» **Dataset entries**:
--- START ---
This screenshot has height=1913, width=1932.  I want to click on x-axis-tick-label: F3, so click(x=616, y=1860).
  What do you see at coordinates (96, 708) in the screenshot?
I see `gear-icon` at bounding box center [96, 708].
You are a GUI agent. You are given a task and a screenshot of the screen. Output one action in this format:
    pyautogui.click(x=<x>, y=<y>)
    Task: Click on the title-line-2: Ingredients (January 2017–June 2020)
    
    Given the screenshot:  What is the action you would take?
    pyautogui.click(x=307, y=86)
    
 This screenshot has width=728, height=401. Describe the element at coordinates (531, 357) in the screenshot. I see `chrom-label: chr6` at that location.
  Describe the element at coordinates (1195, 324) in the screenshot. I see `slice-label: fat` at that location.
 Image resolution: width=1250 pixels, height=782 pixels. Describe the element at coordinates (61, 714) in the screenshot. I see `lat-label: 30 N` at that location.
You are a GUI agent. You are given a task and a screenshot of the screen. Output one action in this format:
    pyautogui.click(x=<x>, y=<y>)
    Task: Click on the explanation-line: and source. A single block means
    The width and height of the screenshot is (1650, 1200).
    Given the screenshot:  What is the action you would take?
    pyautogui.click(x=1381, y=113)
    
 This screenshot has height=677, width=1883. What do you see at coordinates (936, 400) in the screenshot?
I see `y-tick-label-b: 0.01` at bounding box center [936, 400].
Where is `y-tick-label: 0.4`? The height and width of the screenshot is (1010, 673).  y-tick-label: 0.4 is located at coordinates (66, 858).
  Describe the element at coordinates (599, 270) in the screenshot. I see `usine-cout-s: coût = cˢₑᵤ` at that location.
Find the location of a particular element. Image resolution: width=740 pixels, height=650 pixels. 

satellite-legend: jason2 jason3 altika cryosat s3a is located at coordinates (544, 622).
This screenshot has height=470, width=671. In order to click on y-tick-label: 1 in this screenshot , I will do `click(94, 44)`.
--- END ---
» **TASK ITEM**: Select every line in the records above that contains the word "located", and copy each one.

» **SOLUTION**:
Where is `y-tick-label: 0.4`? The height and width of the screenshot is (1010, 673).  y-tick-label: 0.4 is located at coordinates (66, 858).
satellite-legend: jason2 jason3 altika cryosat s3a is located at coordinates (544, 622).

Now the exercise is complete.